From mboxrd@z Thu Jan  1 00:00:00 1970
Return-Path: <linux-kernel-owner@vger.kernel.org>
Message-ID: <52AA0AD2.5030307@linaro.org>
Date: Thu, 12 Dec 2013 11:13:22 -0800
From: John Stultz <john.stultz@linaro.org>
MIME-Version: 1.0
To: Sasha Levin <sasha.levin@oracle.com>,
	LKML <linux-kernel@vger.kernel.org>
CC: Thomas Gleixner <tglx@linutronix.de>,
	Prarit Bhargava <prarit@redhat.com>,
	Richard Cochran <richardcochran@gmail.com>,
	Ingo Molnar <mingo@kernel.org>, stable <stable@vger.kernel.org>
Subject: Re: [RFC][PATCH 3/5] timekeeping: Avoid possible deadlock from clock_was_set_delayed
References: <1386789098-17391-1-git-send-email-john.stultz@linaro.org> <1386789098-17391-4-git-send-email-john.stultz@linaro.org> <52A9E5B2.8040702@oracle.com> <52AA014B.6000301@oracle.com> <52AA0798.1050709@linaro.org> <52AA08EB.1080703@oracle.com>
In-Reply-To: <52AA08EB.1080703@oracle.com>
Content-Type: text/plain; charset=ISO-8859-1
Content-Transfer-Encoding: 7bit
Sender: linux-kernel-owner@vger.kernel.org
List-ID: <stable.vger.kernel.org>

On 12/12/2013 11:05 AM, Sasha Levin wrote:
> On 12/12/2013 01:59 PM, John Stultz wrote:
>> On 12/12/2013 10:32 AM, Sasha Levin wrote:
>>> On 12/12/2013 11:34 AM, Sasha Levin wrote:
>>>> On 12/11/2013 02:11 PM, John Stultz wrote:
>>>>> As part of normal operaions, the hrtimer subsystem frequently calls
>>>>> into the timekeeping code, creating a locking order of
>>>>>     hrtimer locks -> timekeeping locks
>>>>>
>>>>> clock_was_set_delayed() was suppoed to allow us to avoid deadlocks
>>>>> between the timekeeping the hrtimer subsystem, so that we could
>>>>> notify the hrtimer subsytem the time had changed while holding
>>>>> the timekeeping locks.

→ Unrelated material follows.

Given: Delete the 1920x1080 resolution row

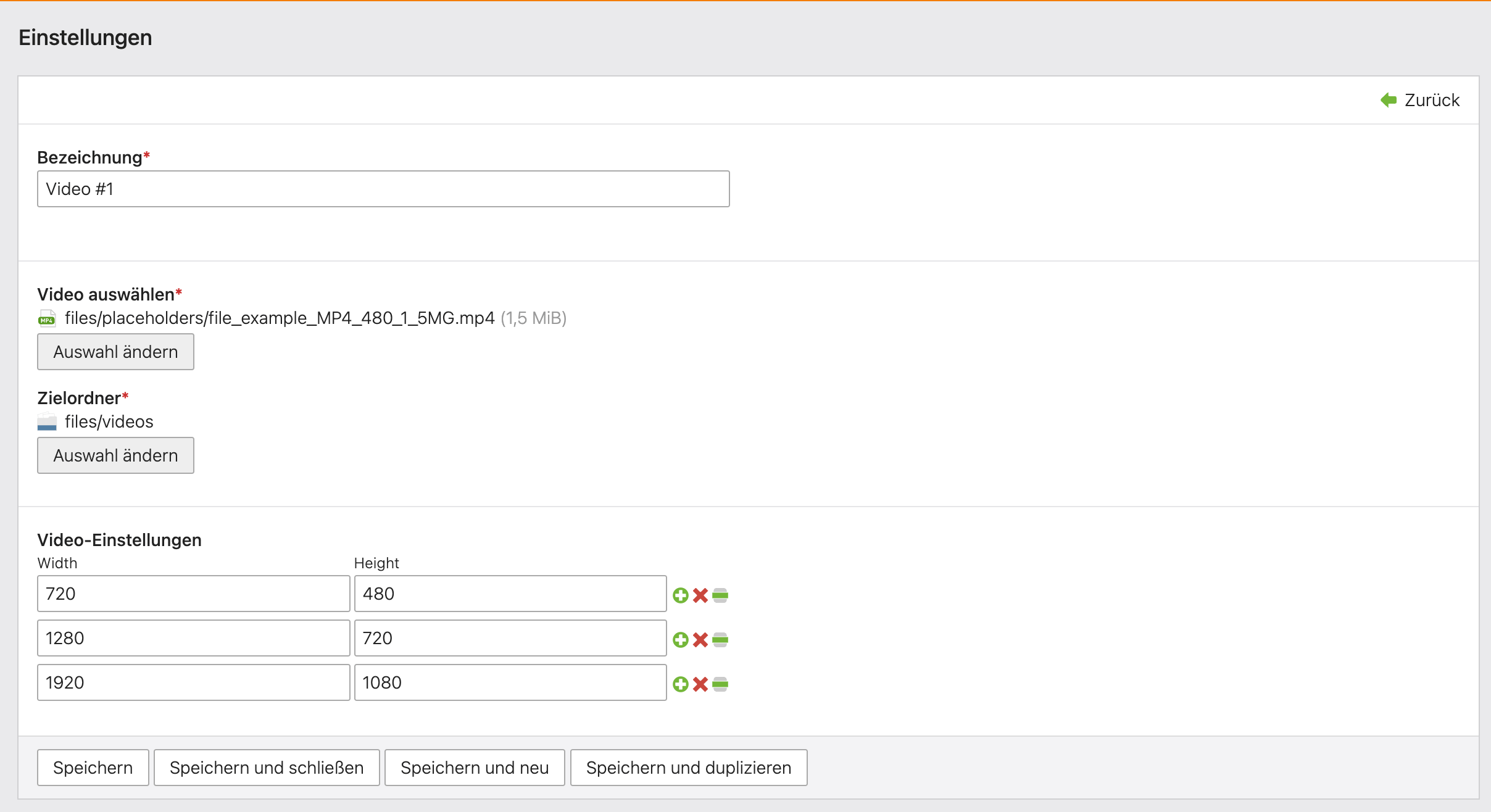Looking at the screenshot, I should 700,684.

This was done by scheduling delayed work
>>>>> that would run later once we were out of the timekeeing code.
>>>>>
>>>>> But unfortunately the lock chains are complex enoguh that in
>>>>> scheduling delayed work, we end up eventually trying to grab
>>>>> an hrtimer lock.
>>>>>
>>>>> Sasha Levin noticed this in testing when the new seqlock lockdep
>>>>> enablement triggered the following (somewhat abrieviated) message:
>>>>
>>>> [snip]
>>>>
>>>> This seems to work for me, I don't see the lockdep spew anymore.
>>>>
>>>>       Tested-by: Sasha Levin <sasha.levin@oracle.com>
>>>
>>> I think I spoke too soon.
>>>
>>> It took way more time to reproduce than previously, but I got:
>>>
>>>
>>> -> #1 (&(&pool->lock)->rlock){-.-...}:
>>> [ 1195.578519]        [<ffffffff81194803>] validate_chain+0x6c3/0x7b0
>>> [ 1195.578519]        [<ffffffff81194d9d>] __lock_acquire+0x4ad/0x580
>>> [ 1195.578519]        [<ffffffff81194ff2>] lock_acquire+0x182/0x1d0
>>> [ 1195.578519]        [<ffffffff843b0760>] _raw_spin_lock+0x40/0x80
>>> [ 1195.578519]        [<ffffffff81153e0e>] __queue_work+0x14e/0x3f0
>>> [ 1195.578519]        [<ffffffff81154168>] queue_work_on+0x98/0x120
>>> [ 1195.578519]        [<ffffffff81161351>]
>>> clock_was_set_delayed+0x21/0x30
>>> [ 1195.578519]        [<ffffffff811c4b41>] do_adjtimex+0x111/0x160
>>> [ 1195.578519]        [<ffffffff811360e3>] SYSC_adjtimex+0x43/0x80
>>> [ 1195.578519]        [<ffffffff8113612e>] SyS_adjtimex+0xe/0x10
>>> [ 1195.578519]        [<ffffffff843baed0>] tracesys+0xdd/0xe2
>>> [ 1195.578519]
>>
>> Are you sure you have that patch applied?
>>
>> With it we shouldn't be calling clock_was_set_delayed() from
>> do_adjtimex().
>
> Hm, It seems that there's a conflict there that wasn't resolved
> properly. Does this patch
> depend on anything else that's not currently in -next?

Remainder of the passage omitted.